(Stored data entries)
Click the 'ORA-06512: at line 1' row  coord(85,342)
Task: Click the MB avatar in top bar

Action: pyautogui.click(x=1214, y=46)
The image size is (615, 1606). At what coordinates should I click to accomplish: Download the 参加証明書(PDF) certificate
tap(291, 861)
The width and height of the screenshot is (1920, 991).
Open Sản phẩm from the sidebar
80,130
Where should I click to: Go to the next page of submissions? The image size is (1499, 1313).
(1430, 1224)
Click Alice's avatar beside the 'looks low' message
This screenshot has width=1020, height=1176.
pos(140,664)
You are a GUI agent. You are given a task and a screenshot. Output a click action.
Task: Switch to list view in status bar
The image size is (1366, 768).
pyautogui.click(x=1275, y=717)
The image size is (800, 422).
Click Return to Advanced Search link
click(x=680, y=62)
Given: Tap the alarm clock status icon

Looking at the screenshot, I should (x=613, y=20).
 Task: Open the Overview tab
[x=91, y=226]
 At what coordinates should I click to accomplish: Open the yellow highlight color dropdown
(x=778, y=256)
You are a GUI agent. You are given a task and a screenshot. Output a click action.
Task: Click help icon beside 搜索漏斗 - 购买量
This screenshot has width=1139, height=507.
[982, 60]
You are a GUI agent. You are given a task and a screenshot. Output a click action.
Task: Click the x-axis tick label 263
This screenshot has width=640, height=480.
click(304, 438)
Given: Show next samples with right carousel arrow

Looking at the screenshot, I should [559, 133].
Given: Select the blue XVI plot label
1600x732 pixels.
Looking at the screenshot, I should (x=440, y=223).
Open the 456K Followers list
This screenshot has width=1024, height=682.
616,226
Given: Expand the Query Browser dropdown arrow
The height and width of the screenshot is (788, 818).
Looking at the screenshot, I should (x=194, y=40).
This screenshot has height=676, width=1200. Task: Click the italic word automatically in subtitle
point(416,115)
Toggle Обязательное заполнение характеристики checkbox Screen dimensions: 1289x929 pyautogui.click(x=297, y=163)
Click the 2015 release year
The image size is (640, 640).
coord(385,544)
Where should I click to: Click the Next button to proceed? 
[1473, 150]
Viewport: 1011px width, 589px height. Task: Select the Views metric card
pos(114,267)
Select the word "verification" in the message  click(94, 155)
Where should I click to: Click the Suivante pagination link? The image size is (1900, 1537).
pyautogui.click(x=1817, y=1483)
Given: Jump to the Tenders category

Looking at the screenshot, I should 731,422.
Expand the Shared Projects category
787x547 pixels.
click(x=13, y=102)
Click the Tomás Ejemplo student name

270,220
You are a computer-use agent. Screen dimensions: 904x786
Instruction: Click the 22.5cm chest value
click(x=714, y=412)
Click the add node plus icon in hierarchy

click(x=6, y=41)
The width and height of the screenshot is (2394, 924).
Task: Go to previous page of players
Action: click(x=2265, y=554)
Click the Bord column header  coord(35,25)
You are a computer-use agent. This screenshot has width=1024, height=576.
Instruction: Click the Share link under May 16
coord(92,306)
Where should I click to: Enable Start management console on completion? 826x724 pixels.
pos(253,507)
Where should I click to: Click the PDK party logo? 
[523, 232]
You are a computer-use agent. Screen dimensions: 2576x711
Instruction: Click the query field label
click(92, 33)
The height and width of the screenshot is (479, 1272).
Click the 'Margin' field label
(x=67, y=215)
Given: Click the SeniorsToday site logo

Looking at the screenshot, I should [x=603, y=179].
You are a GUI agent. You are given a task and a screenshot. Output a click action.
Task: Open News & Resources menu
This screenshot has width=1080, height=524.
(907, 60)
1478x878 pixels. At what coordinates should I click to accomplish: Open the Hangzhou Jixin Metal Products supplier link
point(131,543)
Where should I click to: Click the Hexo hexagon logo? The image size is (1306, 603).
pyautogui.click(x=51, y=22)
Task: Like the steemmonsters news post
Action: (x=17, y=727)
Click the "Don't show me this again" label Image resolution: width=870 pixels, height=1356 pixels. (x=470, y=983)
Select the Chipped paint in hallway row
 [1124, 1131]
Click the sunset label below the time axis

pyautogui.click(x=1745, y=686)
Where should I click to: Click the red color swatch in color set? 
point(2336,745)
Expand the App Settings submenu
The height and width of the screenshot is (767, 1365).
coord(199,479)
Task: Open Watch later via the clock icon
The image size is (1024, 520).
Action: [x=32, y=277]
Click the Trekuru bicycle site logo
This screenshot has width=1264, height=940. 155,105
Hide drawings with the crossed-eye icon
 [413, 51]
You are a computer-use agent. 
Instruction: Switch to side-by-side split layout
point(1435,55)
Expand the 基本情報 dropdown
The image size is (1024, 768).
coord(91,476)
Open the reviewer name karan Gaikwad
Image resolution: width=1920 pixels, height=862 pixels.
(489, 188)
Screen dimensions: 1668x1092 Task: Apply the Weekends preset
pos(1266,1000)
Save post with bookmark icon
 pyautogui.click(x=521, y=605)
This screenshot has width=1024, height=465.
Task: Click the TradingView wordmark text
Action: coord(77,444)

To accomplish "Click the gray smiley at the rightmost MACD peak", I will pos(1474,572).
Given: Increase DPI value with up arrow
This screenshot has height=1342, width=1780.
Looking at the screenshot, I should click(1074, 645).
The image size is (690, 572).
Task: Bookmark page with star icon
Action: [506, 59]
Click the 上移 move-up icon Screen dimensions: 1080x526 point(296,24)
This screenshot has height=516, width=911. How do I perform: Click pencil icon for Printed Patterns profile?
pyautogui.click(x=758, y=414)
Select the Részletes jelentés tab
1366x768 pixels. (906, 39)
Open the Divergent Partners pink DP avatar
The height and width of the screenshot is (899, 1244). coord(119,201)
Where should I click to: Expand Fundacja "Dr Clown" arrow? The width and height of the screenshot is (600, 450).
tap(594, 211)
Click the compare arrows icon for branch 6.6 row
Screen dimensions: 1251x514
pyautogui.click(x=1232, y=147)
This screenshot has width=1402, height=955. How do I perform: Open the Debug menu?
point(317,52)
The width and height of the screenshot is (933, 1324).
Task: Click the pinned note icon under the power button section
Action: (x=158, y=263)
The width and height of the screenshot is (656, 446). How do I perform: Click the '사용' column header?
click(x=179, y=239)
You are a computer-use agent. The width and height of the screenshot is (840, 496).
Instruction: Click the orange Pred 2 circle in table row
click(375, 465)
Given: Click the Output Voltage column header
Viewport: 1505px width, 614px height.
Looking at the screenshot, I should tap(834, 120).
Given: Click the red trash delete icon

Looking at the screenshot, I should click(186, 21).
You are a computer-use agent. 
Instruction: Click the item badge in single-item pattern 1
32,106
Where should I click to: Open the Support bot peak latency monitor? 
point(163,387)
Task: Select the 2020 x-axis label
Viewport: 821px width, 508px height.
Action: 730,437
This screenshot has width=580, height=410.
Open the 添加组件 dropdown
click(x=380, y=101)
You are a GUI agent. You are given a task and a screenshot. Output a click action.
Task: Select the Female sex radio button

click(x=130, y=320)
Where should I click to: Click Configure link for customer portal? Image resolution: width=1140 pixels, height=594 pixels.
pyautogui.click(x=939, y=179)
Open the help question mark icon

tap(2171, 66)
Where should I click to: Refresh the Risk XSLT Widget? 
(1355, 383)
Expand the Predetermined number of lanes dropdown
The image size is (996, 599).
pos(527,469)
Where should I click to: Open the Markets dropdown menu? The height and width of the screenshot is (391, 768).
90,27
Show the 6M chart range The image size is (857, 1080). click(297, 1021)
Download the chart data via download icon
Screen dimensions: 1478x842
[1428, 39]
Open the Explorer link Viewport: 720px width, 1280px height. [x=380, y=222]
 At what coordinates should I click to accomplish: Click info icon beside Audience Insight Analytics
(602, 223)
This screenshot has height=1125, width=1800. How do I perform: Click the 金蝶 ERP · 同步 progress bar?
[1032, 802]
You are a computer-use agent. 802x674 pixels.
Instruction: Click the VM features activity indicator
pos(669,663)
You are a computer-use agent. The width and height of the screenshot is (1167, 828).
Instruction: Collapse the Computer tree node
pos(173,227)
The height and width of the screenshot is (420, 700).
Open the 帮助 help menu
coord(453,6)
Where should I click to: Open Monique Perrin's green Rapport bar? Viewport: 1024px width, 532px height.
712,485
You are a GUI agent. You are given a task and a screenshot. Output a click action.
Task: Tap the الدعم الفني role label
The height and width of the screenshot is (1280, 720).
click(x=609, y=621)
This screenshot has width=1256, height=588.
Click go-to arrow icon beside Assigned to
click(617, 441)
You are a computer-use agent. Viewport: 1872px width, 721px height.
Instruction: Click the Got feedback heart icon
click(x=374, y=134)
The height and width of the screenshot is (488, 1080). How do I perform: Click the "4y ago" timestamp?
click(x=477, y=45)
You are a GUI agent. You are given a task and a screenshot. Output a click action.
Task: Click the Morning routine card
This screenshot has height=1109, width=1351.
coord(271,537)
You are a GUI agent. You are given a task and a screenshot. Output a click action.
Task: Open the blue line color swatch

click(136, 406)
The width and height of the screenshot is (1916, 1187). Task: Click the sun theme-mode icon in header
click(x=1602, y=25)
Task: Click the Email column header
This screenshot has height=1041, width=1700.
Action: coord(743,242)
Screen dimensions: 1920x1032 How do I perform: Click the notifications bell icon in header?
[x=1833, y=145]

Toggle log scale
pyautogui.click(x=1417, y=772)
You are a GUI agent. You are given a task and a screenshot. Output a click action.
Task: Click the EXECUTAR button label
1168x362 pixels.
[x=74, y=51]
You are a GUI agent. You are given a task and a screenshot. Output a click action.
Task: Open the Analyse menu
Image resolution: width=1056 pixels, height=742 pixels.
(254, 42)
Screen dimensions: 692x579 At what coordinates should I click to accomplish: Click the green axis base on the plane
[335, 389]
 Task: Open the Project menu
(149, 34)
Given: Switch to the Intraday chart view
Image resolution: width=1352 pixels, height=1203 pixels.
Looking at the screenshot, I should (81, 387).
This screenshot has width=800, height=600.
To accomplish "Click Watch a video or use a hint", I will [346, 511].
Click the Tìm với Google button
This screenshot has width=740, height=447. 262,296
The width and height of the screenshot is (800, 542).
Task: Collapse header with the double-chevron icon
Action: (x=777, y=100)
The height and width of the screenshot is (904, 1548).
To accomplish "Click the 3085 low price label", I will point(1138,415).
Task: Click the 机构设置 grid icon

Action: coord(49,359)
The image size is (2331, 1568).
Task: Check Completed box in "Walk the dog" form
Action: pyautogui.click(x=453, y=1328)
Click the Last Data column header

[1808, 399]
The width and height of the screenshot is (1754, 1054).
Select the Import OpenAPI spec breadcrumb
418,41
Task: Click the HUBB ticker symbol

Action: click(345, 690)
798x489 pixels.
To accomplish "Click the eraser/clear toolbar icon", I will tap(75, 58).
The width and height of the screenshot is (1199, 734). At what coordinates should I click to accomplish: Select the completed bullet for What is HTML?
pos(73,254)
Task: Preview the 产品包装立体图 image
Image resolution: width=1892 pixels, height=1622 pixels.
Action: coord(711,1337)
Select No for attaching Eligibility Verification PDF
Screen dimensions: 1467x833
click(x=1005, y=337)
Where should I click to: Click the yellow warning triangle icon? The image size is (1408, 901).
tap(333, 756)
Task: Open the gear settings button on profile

- Directions: Which of the lines above include the string "message"? Pick them out and copy them.

- Result for this task:
Click Alice's avatar beside the 'looks low' message
Select the word "verification" in the message  click(94, 155)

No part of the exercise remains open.